One can, with greater justification, argue that US support for Israel has, from time to time, mitigated against and even damaged Britain’s interests in the region, not least in regards to its relationships with those Arab States with whom Britain had/had an association that pre-dated the founding of Israel, although one has both to concede that, historically, Britain has both done it own fair share of shooting such relationships in the foot, as with the Suez crisis, and that any ‘malign’ influence one might ascribe to Israel can only be considered in terms of its being ‘by association’ as it derives from the pre-eminent status accorded by Britain to its relationship with the US and not directly from its relationship with Israel.

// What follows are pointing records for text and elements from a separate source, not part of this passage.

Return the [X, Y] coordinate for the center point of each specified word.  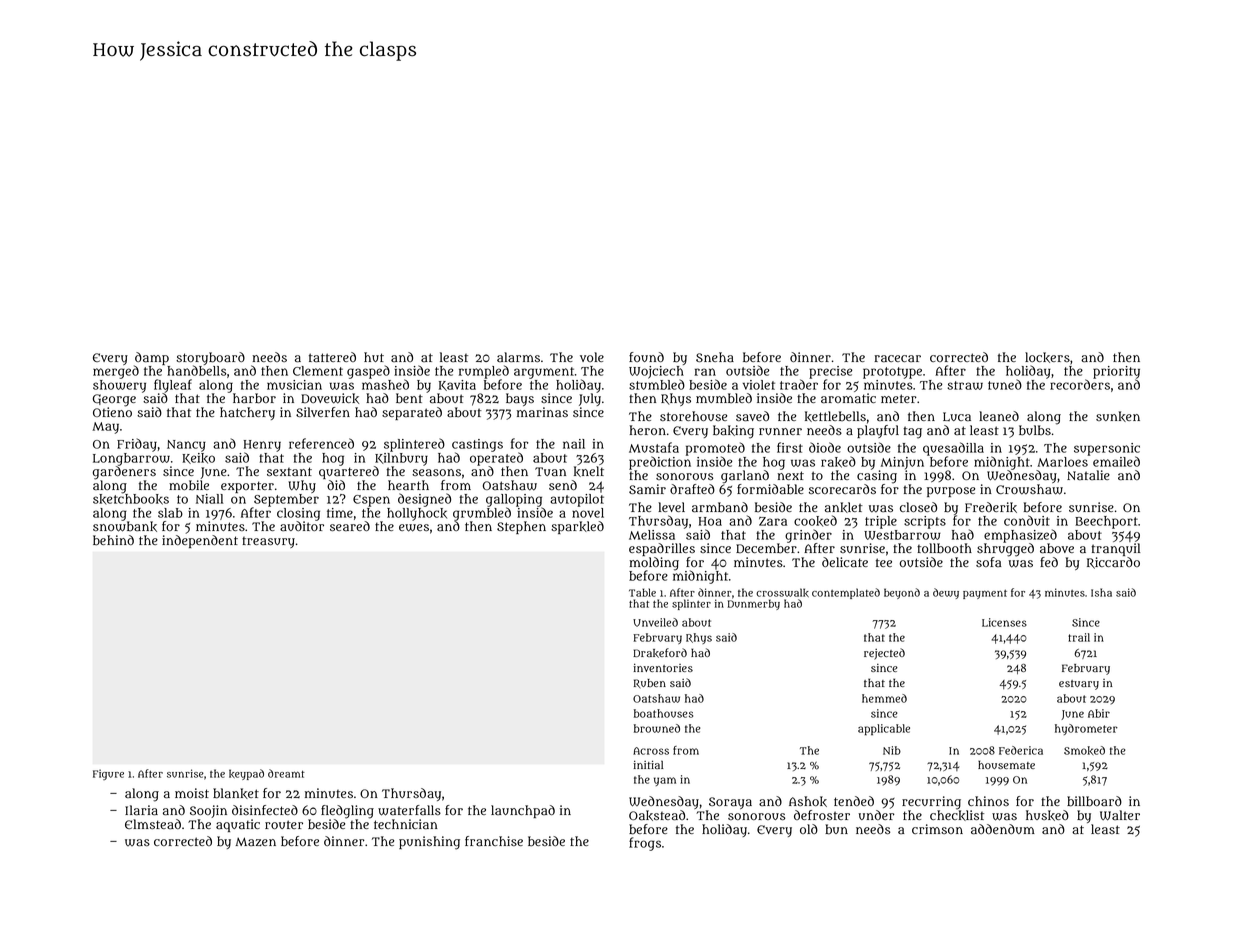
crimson [937, 829]
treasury [268, 542]
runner [780, 431]
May [105, 428]
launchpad [523, 811]
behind [113, 540]
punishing [429, 843]
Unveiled [655, 622]
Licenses [1004, 622]
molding [654, 564]
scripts [925, 522]
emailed [1116, 461]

In the absence of clear comparitor upon which to base a factual assessment of the presumed influence of Israel (and the ‘Jewish Lobby’) on US foreign policy, i.e. a period during which a US Administation adopted a policy of studied and rigorous neutrality towards Israel and its interests, on can only speculate as to the extent to which Israel and its supporters have been (or are) successful in influencing the policy of the current, or any previous, US Administration.

Consequently, a fair and balanced reading of the situation must, of necessity, concede that:

a. There is such a thing as a ‘Jewish Lobby’, although this might, perhaps, be better referred to a ‘pro-Israel Lobby’ in which Jewish individuals and groups play a prominent, and perfectly natural/understandable role.

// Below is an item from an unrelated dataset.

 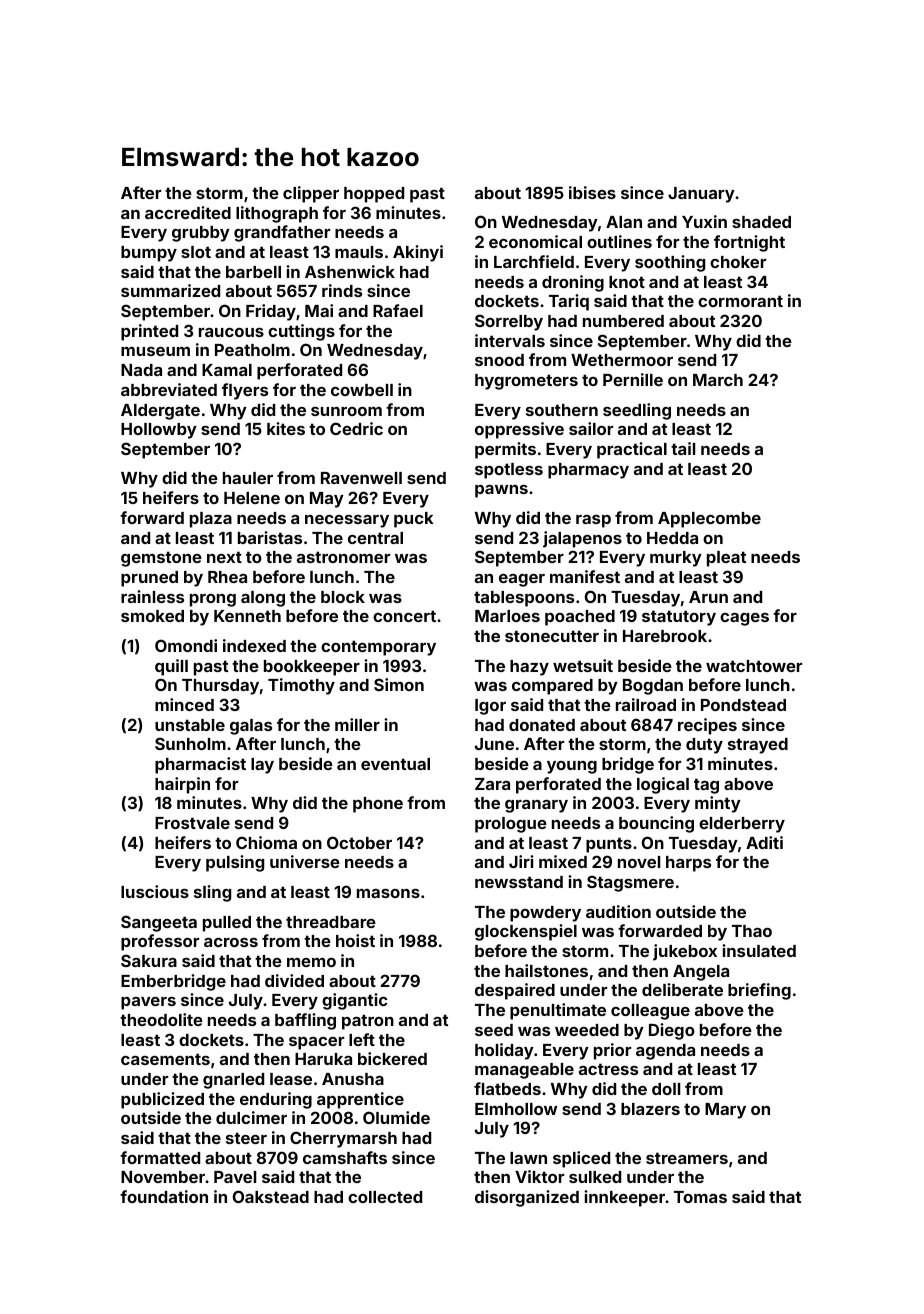 What do you see at coordinates (709, 520) in the screenshot?
I see `Applecombe` at bounding box center [709, 520].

b. This lobby, such at it exists, does endeavour to influence US foreign (and, perhaps, domestic policy also) in directions favourably to it interests, and does so quite openly.

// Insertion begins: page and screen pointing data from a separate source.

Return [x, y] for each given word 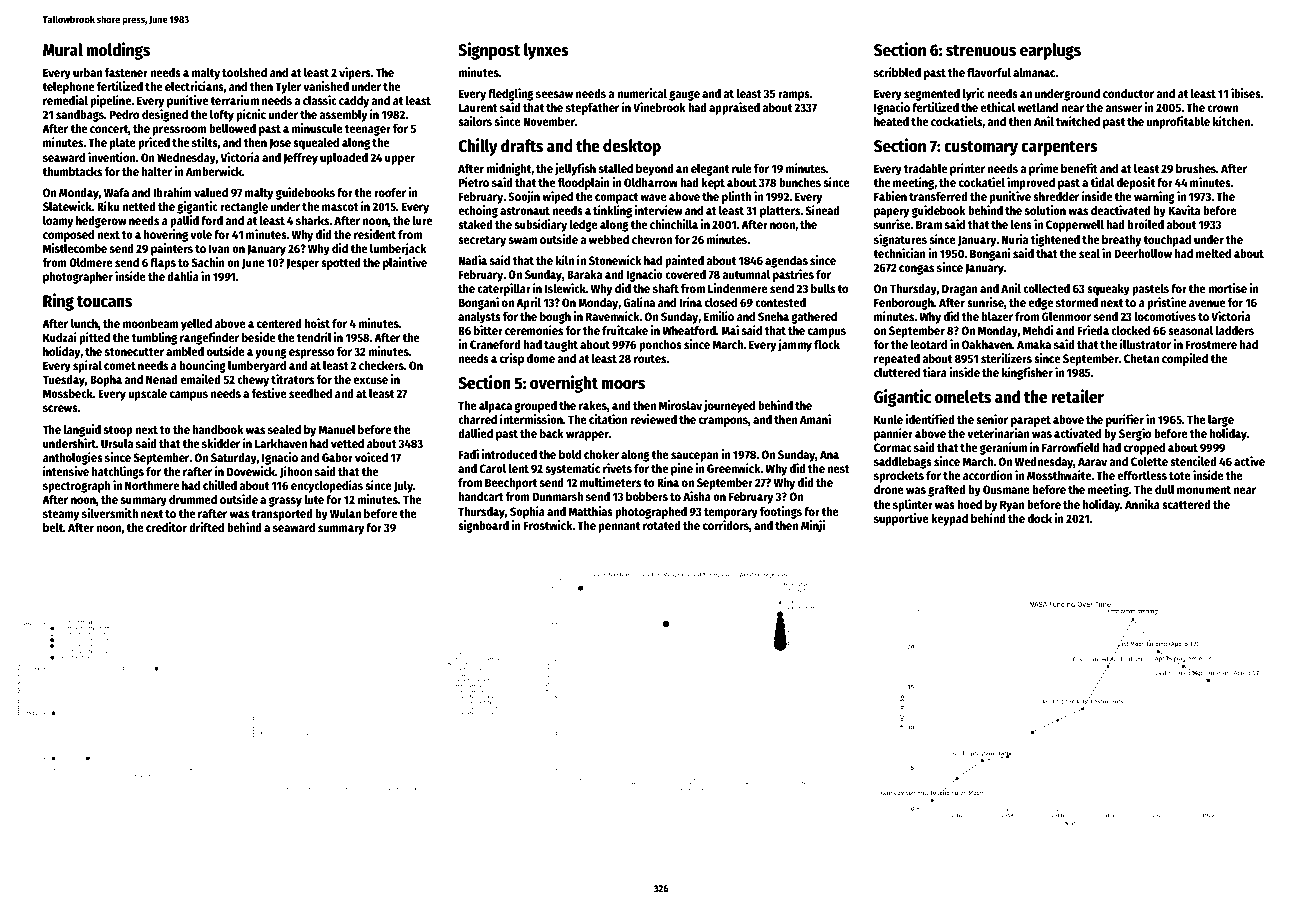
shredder [1056, 196]
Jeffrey [300, 159]
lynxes [546, 51]
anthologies [73, 458]
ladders [1235, 330]
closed [721, 302]
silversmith [110, 513]
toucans [104, 302]
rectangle [244, 208]
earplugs [1050, 51]
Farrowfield [1071, 447]
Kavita [1184, 210]
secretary [482, 241]
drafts [522, 146]
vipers [355, 73]
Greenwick [734, 468]
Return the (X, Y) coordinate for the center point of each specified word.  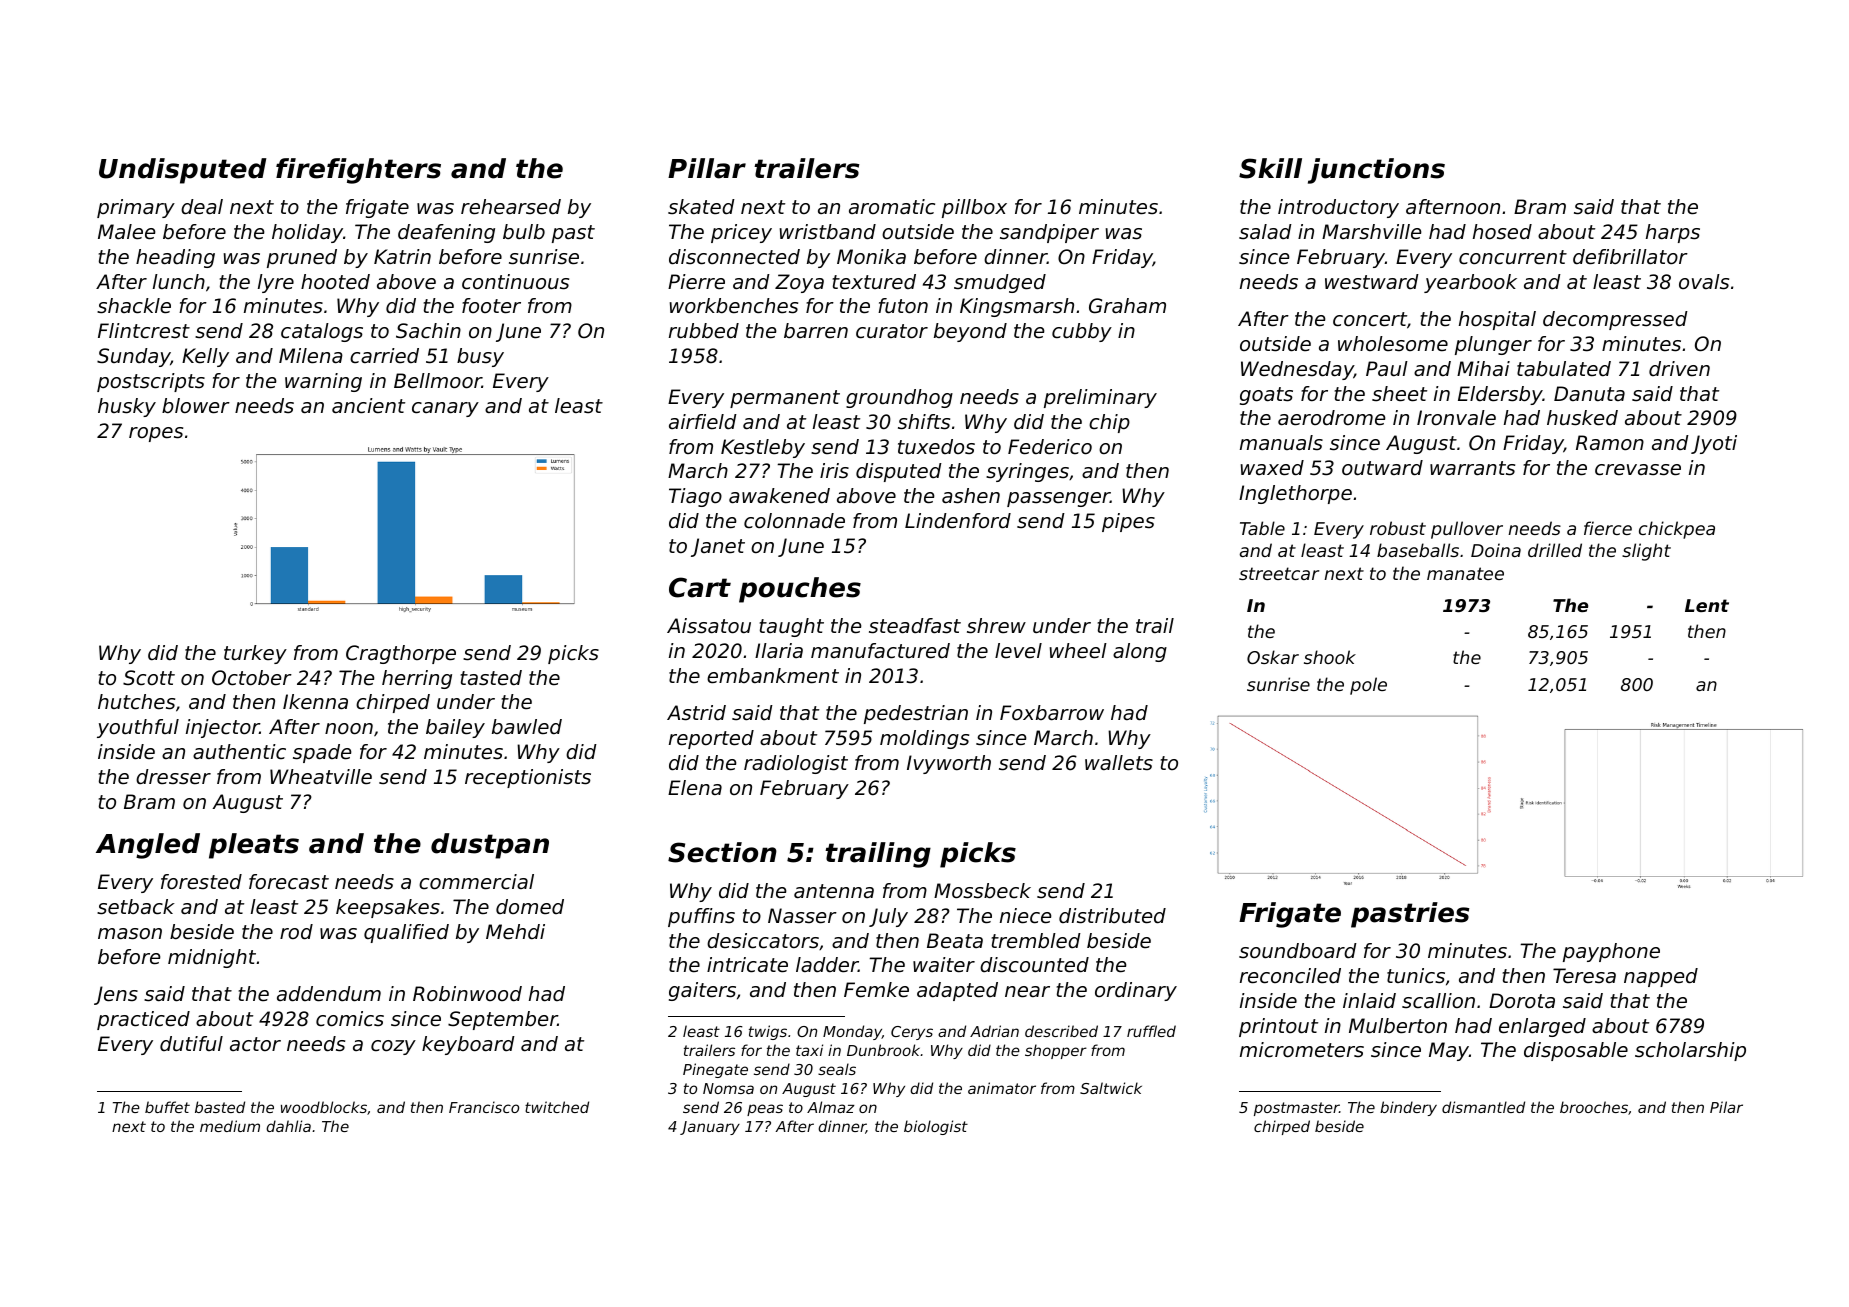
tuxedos (936, 447)
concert (1370, 319)
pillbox (974, 208)
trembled (1036, 941)
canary (445, 409)
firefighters (358, 171)
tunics (1416, 976)
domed (530, 906)
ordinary (1136, 991)
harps (1673, 233)
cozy (393, 1047)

c. This lobby, in generally accepted terms, does possess the means to promote its interests effective and may, indeed, exert some (variable) measure of influence over the thinking of the US Administration, as do other notably ‘powerful’ US lobby groups and special interests, e.g. the Oil industry, Pharamceuticals industry, Medical Insurance industry, etc.

d. It is, however, impossible to quantify the extent to which this lobby might actually influence US foreign policy and, for the most part, even disentangle the clear interests of the US from those of Israel.

e. One can, however, observe that the extent to which US and Israel interests are perceived to be coterminus can, and does, vary from Presidency to Presidency and reasonably make the case that, under the present incumbent, the view that US and Israeli interests broadly one and the same is stronger than it was under the previous incumbent – and, perhaps, stronger than they have been at any time since the founding of the Israeli state – and that this does coincide with the presence, in the current Administration, of a number of individuals with noted (and ideologically hard-line) pro-Israeli (and on the evidence, explicitly pro-Zionist) views.

None of this support or sustains, in any way, the wholly delusional view of the existence of ‘global Zionist conspiracy’ nor, however, does it delegitimise questions as to the precise extent to which individuals and groups whose commitment to and support for Israel may be be, quite validly, characteristised as ‘right-wing’, ‘ideological ‘and even ‘Neo-Conservative’ may have influenced, and still be influencing, US foreign policy and US actions in the Middle East in the recent past and at the present time.

There is equally, therefore, no justification for, or valid defence of, the deliberate and cynical smearing of such questions (and questioners) with allegations of anti-Semitism unless one can provide, also, corroborating evidence to demonstrate that this is indeed a central motive for the actions of the individual against whom such a charge is laid, and, speaking now as left-winger, one should be as vigorous in one’s opposition to such behaviour, when one encounters it and one should in opposing the promulgation of lies, falsehoods and delusions of supposed Zionist conspiracies.

One might reasonably observe, therefore, that it would appear from her comments that Mad Mel has rather more in common with Nick Griffin that she might ever like to believe or care to admit to.